*Dataset records*:
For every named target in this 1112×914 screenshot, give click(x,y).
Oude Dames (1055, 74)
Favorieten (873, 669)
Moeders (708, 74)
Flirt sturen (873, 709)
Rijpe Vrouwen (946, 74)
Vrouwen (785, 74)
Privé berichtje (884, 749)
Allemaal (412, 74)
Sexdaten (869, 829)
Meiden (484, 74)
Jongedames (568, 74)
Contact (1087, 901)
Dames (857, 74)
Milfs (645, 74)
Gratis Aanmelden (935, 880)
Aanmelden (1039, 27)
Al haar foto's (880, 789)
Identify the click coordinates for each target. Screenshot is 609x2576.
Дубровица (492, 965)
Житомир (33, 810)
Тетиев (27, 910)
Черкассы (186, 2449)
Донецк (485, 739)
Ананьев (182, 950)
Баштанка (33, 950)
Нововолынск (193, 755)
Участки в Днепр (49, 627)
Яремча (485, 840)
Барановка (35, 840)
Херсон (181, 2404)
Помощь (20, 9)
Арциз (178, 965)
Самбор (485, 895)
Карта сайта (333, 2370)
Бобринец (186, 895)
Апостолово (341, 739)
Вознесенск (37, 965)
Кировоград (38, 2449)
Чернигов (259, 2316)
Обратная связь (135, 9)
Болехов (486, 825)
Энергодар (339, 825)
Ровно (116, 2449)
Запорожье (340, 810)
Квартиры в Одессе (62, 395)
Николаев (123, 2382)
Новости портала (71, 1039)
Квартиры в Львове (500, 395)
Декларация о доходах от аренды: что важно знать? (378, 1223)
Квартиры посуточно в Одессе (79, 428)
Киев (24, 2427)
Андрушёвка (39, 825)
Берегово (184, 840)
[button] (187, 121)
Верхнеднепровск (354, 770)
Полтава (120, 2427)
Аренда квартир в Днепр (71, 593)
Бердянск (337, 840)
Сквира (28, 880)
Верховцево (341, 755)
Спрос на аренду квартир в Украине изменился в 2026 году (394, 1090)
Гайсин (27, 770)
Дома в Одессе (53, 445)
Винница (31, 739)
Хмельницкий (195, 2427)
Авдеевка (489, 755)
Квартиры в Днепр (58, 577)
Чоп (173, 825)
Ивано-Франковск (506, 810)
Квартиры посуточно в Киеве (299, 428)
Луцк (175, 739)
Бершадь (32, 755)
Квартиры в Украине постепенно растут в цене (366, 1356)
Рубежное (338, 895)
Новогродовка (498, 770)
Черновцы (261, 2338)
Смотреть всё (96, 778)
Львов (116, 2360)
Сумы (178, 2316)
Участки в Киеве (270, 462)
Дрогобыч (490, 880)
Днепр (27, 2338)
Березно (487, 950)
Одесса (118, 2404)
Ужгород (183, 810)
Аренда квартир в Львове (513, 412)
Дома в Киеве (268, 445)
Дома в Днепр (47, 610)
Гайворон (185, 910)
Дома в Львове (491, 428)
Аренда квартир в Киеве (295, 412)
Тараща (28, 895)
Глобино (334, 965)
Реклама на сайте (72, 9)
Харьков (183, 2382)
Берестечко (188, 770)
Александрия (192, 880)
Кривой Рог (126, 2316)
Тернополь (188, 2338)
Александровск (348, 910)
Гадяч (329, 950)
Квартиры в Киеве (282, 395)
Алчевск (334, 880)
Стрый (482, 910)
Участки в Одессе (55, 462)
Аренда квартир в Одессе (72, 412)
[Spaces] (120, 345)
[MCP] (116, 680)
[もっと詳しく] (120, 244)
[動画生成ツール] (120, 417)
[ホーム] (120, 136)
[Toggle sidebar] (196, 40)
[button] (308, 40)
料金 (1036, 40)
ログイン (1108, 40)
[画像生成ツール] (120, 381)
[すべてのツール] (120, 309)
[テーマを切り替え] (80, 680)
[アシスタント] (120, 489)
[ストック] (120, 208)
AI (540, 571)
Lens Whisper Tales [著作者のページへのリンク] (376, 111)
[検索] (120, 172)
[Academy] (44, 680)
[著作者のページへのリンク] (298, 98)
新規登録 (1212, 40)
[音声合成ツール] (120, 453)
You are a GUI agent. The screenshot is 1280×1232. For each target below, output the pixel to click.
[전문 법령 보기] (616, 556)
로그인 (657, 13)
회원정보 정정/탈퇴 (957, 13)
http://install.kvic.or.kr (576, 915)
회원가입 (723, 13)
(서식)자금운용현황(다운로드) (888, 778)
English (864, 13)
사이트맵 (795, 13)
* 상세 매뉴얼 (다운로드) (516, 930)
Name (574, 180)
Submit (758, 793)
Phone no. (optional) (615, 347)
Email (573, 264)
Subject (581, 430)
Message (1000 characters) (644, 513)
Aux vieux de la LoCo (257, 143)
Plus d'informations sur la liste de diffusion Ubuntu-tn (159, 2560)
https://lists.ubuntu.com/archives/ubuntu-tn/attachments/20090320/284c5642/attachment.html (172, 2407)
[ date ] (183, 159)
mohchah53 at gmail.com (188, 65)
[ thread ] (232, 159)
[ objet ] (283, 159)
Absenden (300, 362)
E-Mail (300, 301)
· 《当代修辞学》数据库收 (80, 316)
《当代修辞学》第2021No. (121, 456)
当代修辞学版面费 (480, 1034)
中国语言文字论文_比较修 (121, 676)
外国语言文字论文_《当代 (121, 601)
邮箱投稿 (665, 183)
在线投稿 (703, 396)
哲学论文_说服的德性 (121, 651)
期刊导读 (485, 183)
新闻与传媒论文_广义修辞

*Exercise instructions*: Reproduce the entire listing above word for word, without changing anything.

*Solution for this problem*:
For every named target in this 1112×914 screenshot, give click(x,y).
Oude Dames (1055, 74)
Favorieten (873, 669)
Moeders (708, 74)
Flirt sturen (873, 709)
Rijpe Vrouwen (946, 74)
Vrouwen (785, 74)
Privé berichtje (884, 749)
Allemaal (412, 74)
Sexdaten (869, 829)
Meiden (484, 74)
Jongedames (568, 74)
Contact (1087, 901)
Dames (857, 74)
Milfs (645, 74)
Gratis Aanmelden (935, 880)
Aanmelden (1039, 27)
Al haar foto's (880, 789)
Identify the click coordinates for each target. Screenshot is 609x2576.
Дубровица (492, 965)
Житомир (33, 810)
Тетиев (27, 910)
Черкассы (186, 2449)
Донецк (485, 739)
Ананьев (182, 950)
Баштанка (33, 950)
Нововолынск (193, 755)
Участки в Днепр (49, 627)
Яремча (485, 840)
Барановка (35, 840)
Херсон (181, 2404)
Помощь (20, 9)
Арциз (178, 965)
Самбор (485, 895)
Карта сайта (333, 2370)
Бобринец (186, 895)
Апостолово (341, 739)
Вознесенск (37, 965)
Кировоград (38, 2449)
Чернигов (259, 2316)
Обратная связь (135, 9)
Болехов (486, 825)
Энергодар (339, 825)
Ровно (116, 2449)
Запорожье (340, 810)
Квартиры в Одессе (62, 395)
Николаев (123, 2382)
Новости портала (71, 1039)
Квартиры в Львове (500, 395)
Декларация о доходах от аренды: что важно знать? (378, 1223)
Квартиры посуточно в Одессе (79, 428)
Киев (24, 2427)
Андрушёвка (39, 825)
Берегово (184, 840)
[button] (187, 121)
Верхнеднепровск (354, 770)
Полтава (120, 2427)
Аренда квартир в Днепр (71, 593)
Бердянск (337, 840)
Сквира (28, 880)
Верховцево (341, 755)
Спрос на аренду квартир в Украине изменился в 2026 году (394, 1090)
Гайсин (27, 770)
Дома в Одессе (53, 445)
Винница (31, 739)
Хмельницкий (195, 2427)
Авдеевка (489, 755)
Квартиры в Днепр (58, 577)
Чоп (173, 825)
Ивано-Франковск (506, 810)
Квартиры посуточно в Киеве (299, 428)
Луцк (175, 739)
Бершадь (32, 755)
Квартиры в Украине постепенно растут в цене (366, 1356)
Рубежное (338, 895)
Новогродовка (498, 770)
Черновцы (261, 2338)
Смотреть всё (96, 778)
Львов (116, 2360)
Сумы (178, 2316)
Участки в Киеве (270, 462)
Дрогобыч (490, 880)
Днепр (27, 2338)
Березно (487, 950)
Одесса (118, 2404)
Ужгород (183, 810)
Аренда квартир в Львове (513, 412)
Дома в Киеве (268, 445)
Дома в Днепр (47, 610)
Гайворон (185, 910)
Дома в Львове (491, 428)
Аренда квартир в Киеве (295, 412)
Тараща (28, 895)
Глобино (334, 965)
Реклама на сайте (72, 9)
Харьков (183, 2382)
Берестечко (188, 770)
Александрия (192, 880)
Кривой Рог (126, 2316)
Тернополь (188, 2338)
Александровск (348, 910)
Гадяч (329, 950)
Квартиры в Киеве (282, 395)
Алчевск (334, 880)
Стрый (482, 910)
Участки в Одессе (55, 462)
Аренда квартир в Одессе (72, 412)
[Spaces] (120, 345)
[MCP] (116, 680)
[もっと詳しく] (120, 244)
[動画生成ツール] (120, 417)
[ホーム] (120, 136)
[Toggle sidebar] (196, 40)
[button] (308, 40)
料金 (1036, 40)
ログイン (1108, 40)
[画像生成ツール] (120, 381)
[すべてのツール] (120, 309)
[テーマを切り替え] (80, 680)
[アシスタント] (120, 489)
[ストック] (120, 208)
AI (540, 571)
Lens Whisper Tales [著作者のページへのリンク] (376, 111)
[検索] (120, 172)
[Academy] (44, 680)
[著作者のページへのリンク] (298, 98)
新規登録 (1212, 40)
[音声合成ツール] (120, 453)
You are a GUI agent. The screenshot is 1280×1232. For each target below, output the pixel to click.
[전문 법령 보기] (616, 556)
로그인 (657, 13)
회원정보 정정/탈퇴 (957, 13)
http://install.kvic.or.kr (576, 915)
회원가입 (723, 13)
(서식)자금운용현황(다운로드) (888, 778)
English (864, 13)
사이트맵 (795, 13)
* 상세 매뉴얼 (다운로드) (516, 930)
Name (574, 180)
Submit (758, 793)
Phone no. (optional) (615, 347)
Email (573, 264)
Subject (581, 430)
Message (1000 characters) (644, 513)
Aux vieux de la LoCo (257, 143)
Plus d'informations sur la liste de diffusion Ubuntu-tn (159, 2560)
https://lists.ubuntu.com/archives/ubuntu-tn/attachments/20090320/284c5642/attachment.html (172, 2407)
[ date ] (183, 159)
mohchah53 at gmail.com (188, 65)
[ thread ] (232, 159)
[ objet ] (283, 159)
Absenden (300, 362)
E-Mail (300, 301)
· 《当代修辞学》数据库收 (80, 316)
《当代修辞学》第2021No. (121, 456)
当代修辞学版面费 (480, 1034)
中国语言文字论文_比较修 (121, 676)
外国语言文字论文_《当代 (121, 601)
邮箱投稿 (665, 183)
在线投稿 (703, 396)
哲学论文_说服的德性 (121, 651)
期刊导读 (485, 183)
新闻与传媒论文_广义修辞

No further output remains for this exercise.